Anggota Komisi I DPR dari Fraksi Partai Keadilan Sejahtera (PKS), Sukamta, mengatakan, pemerintah harus serius melindungi situs dan data strategis.
”Bobolnya data kementerian dan lembaga ini harus menjadi perhatian serius oleh pemerintah, khususnya BSSN dan Kominfo. Sejak lama saya sudah khawatir, ketika data dunia bisnis dan kesehatan bocor, bukan berarti bidang politik tidak ada kebocoran. Ini hanya soal waktu saja, kapan akan terungkap kebocoran datanya,” katanya.
Sukamta mengatakan, serangan hacker di bidang politik lebih kuat daripada ekonomi, kesehatan, dan sosial. Evaluasi dan pembenahan tata kelola data dan dunia siber di Indonesia harus dilakukan menyeluruh. Pengamanan situs dan data di Indonesia harus diseriusi pemerintah.
”Kasus pembobolan jutaan data telah berulang kali, tetapi pemerintah, dalam hal ini Kominfo sebagai kementerian leading sector yang bertanggung jawab terhadap data dan informasi, seperti macan ompong. Aumannya kencang tapi tidak bisa menggigit. Kasus penipuan online, pembobolan jutaan data, seperti angin lalu tak jelas arahnya. Kominfo sebatas bisa memblokir situs-situs porno, judi, penipuan, SARA, dan lain-lain,” kata Sukamta.
Sukamta juga mengingatkan adanya kerja sama yang erat antara Indonesia dan China. Menurut dia, serangan secara masif di sejumlah negara yang menjalin kerja sama ekonomi seperti Indonesia saat ini penting untuk diperhatikan.
Dia juga mengatakan, Indonesia bekerja sama dengan China di bidang ekonomi sehingga menjadi aneh tatkala data strategis di kementerian dan lembaga disasar hacker China.
”Apakah ini murni peretasan untuk tujuan prestise dan ekonomis bagi nama kelompok hacker ataukah peretasan ini terjadi secara terstruktur dengan tujuan selain ekonomi. Spionase oleh Mustang Panda ini kemungkinan bukan satu-satunya upaya pembobolan data strategis, bisa jadi ada yang lain, tetapi belum terungkap. Maka, tugas BSSN menangkalkan dan mengungkap setiap spionase data strategis Indonesia,” ujarnya.
Dalami dugaan peretasan
Direktur Eksekutif Communication and Information System Security Research Center Pratama Persadha mengatakan, bukti peretasan 10 kementerian dan lembaga itu harus dipastikan.

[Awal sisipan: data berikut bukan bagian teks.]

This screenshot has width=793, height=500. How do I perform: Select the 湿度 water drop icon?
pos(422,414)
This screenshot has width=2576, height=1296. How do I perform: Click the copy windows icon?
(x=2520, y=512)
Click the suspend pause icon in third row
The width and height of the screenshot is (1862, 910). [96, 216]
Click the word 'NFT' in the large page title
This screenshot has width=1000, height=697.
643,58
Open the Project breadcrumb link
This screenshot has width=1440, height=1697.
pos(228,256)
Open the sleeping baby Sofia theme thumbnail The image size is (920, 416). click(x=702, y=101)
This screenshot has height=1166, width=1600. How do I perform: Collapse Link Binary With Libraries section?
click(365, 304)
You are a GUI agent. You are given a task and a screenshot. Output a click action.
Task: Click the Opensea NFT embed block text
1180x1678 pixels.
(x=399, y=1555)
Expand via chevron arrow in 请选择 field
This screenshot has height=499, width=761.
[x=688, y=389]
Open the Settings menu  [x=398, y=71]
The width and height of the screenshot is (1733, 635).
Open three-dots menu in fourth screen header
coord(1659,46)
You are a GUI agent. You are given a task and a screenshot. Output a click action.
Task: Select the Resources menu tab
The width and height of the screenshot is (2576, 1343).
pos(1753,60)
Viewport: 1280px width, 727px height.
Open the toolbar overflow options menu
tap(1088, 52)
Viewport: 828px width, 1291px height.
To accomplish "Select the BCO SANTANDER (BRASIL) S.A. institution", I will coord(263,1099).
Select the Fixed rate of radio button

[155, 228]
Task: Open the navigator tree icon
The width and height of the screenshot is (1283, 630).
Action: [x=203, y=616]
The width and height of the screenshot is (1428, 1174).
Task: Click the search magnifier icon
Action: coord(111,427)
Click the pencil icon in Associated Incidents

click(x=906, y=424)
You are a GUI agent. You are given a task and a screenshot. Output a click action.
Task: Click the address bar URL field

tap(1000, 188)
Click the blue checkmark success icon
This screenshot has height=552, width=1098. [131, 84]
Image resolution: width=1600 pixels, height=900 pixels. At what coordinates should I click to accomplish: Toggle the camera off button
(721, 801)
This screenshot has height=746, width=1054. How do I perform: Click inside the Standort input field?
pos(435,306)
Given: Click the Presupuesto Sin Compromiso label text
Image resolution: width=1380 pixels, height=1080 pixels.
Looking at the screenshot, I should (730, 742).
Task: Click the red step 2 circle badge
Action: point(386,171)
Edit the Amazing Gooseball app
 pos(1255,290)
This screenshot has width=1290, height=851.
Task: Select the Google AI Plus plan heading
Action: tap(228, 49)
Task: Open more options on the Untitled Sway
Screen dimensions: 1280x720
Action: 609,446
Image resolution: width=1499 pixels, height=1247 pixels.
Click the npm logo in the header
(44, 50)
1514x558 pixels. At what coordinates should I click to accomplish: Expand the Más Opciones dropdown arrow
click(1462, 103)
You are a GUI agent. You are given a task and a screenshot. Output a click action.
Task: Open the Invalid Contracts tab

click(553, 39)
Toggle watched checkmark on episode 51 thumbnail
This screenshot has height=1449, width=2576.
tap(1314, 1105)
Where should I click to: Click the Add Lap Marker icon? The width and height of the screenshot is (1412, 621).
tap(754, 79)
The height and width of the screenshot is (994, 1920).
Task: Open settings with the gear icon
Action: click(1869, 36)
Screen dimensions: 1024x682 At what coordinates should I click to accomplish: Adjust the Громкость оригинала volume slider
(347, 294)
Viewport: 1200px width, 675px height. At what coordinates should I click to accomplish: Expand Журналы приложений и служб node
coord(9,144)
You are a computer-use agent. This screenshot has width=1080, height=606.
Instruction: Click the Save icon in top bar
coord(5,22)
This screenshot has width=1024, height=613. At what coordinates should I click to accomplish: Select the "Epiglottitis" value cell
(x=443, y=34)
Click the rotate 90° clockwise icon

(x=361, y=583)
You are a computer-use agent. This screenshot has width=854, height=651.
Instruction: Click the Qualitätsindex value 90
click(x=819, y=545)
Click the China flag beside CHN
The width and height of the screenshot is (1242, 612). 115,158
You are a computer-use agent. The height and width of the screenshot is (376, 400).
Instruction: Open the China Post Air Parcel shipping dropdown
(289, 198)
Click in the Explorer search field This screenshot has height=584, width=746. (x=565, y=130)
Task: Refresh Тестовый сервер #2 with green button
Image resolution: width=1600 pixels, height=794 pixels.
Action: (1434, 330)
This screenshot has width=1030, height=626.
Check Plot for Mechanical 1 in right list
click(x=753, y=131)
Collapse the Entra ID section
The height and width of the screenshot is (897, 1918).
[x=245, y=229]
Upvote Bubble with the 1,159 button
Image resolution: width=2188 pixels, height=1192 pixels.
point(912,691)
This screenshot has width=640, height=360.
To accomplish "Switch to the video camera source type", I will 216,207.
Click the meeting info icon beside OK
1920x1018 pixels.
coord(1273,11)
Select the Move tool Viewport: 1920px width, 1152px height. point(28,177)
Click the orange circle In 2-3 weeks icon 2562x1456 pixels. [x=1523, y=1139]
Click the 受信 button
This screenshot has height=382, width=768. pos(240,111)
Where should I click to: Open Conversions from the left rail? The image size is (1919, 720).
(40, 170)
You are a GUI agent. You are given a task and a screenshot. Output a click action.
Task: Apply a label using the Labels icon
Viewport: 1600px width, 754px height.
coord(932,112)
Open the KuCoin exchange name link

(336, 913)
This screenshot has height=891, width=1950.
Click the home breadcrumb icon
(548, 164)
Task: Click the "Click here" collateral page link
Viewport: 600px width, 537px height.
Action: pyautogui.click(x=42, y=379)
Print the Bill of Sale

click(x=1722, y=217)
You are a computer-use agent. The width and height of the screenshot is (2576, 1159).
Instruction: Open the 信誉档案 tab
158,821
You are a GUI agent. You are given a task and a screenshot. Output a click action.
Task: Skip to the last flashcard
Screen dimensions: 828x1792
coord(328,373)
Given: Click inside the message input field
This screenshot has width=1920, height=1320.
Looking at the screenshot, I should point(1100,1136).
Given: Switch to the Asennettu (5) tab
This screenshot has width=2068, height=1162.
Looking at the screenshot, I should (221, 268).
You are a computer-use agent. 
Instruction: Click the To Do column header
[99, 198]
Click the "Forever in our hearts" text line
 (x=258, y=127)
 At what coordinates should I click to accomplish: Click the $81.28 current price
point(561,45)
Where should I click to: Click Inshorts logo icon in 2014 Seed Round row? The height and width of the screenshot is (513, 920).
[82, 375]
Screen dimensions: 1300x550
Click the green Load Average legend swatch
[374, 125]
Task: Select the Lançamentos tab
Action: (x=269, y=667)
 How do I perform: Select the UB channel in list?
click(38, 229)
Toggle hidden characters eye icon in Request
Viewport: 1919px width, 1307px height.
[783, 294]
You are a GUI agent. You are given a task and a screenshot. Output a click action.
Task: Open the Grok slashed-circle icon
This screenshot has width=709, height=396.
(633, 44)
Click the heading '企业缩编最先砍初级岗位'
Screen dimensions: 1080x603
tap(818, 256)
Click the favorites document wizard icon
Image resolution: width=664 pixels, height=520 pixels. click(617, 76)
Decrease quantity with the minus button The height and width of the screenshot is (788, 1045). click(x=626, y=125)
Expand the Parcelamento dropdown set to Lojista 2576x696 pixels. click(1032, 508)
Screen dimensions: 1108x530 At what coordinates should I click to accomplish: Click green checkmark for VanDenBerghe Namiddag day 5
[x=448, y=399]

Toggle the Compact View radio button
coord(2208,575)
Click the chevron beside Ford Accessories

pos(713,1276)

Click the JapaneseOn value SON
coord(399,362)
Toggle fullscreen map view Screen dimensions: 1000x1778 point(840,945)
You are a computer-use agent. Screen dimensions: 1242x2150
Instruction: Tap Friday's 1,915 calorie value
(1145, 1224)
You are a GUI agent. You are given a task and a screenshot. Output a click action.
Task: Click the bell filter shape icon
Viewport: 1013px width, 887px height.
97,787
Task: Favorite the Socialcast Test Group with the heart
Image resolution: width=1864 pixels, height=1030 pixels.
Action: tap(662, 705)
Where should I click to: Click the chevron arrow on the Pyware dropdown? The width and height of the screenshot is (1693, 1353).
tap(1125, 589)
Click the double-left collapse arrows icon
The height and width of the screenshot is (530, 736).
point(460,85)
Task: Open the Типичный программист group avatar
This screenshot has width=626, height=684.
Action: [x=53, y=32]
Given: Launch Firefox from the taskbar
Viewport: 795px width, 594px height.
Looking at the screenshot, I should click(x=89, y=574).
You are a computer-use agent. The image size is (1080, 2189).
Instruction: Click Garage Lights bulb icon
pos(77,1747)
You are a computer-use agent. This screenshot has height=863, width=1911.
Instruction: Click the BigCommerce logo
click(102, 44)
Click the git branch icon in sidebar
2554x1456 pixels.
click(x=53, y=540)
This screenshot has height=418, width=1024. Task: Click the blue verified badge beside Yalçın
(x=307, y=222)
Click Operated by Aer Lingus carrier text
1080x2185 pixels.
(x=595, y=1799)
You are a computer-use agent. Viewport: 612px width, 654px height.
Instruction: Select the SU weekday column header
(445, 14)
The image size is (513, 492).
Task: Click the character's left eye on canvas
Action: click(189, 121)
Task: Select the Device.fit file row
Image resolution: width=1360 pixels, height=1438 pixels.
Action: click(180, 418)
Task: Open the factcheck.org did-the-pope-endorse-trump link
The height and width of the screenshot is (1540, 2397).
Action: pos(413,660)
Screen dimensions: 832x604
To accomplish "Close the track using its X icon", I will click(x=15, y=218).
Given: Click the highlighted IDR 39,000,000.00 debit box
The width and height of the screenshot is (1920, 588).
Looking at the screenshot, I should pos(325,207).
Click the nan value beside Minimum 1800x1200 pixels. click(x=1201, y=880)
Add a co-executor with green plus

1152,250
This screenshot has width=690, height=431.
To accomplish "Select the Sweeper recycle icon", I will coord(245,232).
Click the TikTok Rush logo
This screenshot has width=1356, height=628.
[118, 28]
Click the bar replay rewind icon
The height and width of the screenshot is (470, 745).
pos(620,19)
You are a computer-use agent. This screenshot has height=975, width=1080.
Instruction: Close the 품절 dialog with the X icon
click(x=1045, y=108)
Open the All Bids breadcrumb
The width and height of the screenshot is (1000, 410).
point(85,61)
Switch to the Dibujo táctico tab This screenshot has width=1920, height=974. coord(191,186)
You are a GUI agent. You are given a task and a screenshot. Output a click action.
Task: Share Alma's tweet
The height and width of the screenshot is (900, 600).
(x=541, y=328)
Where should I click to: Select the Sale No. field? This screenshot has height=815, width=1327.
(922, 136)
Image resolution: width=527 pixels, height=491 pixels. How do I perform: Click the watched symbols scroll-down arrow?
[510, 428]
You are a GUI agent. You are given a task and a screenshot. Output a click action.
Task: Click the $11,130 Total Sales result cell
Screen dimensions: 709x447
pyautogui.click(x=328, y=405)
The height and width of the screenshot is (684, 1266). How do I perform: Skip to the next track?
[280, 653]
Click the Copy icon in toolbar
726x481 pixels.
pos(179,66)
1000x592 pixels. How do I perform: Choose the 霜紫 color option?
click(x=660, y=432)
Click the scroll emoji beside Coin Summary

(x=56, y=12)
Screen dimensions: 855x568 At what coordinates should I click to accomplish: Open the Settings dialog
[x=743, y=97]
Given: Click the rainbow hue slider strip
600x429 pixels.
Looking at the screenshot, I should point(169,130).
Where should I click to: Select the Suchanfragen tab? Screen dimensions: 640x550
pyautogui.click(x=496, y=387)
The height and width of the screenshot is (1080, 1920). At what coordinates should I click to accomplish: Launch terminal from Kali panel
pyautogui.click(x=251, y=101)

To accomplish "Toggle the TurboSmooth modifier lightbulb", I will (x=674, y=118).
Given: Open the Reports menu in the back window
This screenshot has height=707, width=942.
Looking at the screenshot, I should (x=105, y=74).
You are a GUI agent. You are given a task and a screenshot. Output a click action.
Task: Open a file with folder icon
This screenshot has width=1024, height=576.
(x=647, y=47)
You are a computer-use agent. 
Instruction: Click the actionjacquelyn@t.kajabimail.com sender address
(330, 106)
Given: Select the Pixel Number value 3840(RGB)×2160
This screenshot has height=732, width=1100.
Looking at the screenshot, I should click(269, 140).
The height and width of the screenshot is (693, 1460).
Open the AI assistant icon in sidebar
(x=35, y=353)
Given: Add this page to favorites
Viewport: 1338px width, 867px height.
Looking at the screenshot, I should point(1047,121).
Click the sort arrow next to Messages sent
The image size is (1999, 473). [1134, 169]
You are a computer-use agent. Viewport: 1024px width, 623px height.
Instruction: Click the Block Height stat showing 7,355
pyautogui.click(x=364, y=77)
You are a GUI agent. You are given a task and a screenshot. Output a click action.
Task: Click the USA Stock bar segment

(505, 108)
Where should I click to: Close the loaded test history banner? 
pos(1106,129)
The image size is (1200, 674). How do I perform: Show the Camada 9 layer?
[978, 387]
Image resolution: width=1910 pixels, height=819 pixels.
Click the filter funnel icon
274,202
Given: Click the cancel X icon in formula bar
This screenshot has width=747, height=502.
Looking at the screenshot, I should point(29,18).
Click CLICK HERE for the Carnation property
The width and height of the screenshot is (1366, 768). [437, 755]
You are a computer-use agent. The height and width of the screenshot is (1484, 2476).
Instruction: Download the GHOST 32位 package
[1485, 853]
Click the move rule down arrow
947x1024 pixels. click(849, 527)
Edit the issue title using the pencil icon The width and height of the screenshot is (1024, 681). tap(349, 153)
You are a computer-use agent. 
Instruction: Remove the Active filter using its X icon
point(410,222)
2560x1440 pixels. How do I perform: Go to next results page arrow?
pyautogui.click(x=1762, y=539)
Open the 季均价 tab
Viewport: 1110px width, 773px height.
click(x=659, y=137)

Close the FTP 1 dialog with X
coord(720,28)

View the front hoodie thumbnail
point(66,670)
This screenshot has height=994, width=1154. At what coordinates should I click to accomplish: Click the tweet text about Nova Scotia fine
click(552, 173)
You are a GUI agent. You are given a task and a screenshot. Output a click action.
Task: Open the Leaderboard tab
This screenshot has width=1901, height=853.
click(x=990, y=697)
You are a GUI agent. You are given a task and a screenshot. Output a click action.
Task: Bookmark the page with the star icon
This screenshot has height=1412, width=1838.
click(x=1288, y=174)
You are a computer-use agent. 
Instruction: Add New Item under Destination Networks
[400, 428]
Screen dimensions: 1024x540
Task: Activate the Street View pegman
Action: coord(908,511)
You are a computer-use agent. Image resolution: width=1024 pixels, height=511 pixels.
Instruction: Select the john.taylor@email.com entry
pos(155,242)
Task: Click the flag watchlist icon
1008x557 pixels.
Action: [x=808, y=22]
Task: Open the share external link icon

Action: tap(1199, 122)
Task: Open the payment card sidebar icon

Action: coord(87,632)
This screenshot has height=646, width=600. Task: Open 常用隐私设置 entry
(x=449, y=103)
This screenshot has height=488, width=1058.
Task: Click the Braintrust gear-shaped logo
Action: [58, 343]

”Kalau mereka sudah share bukti peretasannya, seperti data dan biasanya upaya deface, baru kita bisa simpulkan memang benar terjadi peretasan. Sepuluh kementeriannya yang mana juga masih belum jelas. Namun, bila ini spionase antarnegara, bukti akan lebih sulit untuk didapatkan karena motifnya bukan ekonomi dan popularitas,” katanya.
Laporan peretasan ini, menurut Pratama, dapat menjadi pemicu untuk semua kementerian dan lembaga pemerintah di Indonesia untuk mulai mengecek sistem informasi dan jaringannya. ”Lakukan security assesment di sistemnya masing-masing. Perkuat pertahanannya, upgrade SDM-nya, dan buat tata kelola pengamanan siber yang baik di institusinya masing-masing,” ujarnya.
Penilaian atau asesmen mendalam juga harus dilakukan terhadap sistem yang dimiliki kementerian dan lembaga. ”Serta lakukan penetration test secara berkala untuk mengecek kerentanan sistem informasi dan jaringan. Lalu gunakan teknologi honeypot di mana ketika terjadi serangan, maka hacker akan terperangkap pada sistem honeypot ini sehingga tidak bisa melakukan serangan ke server yang sebenarnya,” katanya.
Dia juga menambahkan, perlu juga dipasang sensor cyber threads intelligent untuk mendeteksi malware atau paket berbahaya yang akan menyerang sistem. Lalu yang paling penting membuat tata kelola pengamanan siber yang baik dan mengimplementasikan standar-standar keamanan informasi.
”Ransomeware Thanos ini dapat mengakses data dan credential login pada device PC yang kemudian mengirimkannya ke CNC (command and control) bahkan hacker bisa mengontrol sistem operasi target. Private ransome Thanos mempunyai 43 konfigurasi yang berbeda untuk mengelabui firewall dan antivirus sehingga sangat berbahaya,” ujarnya.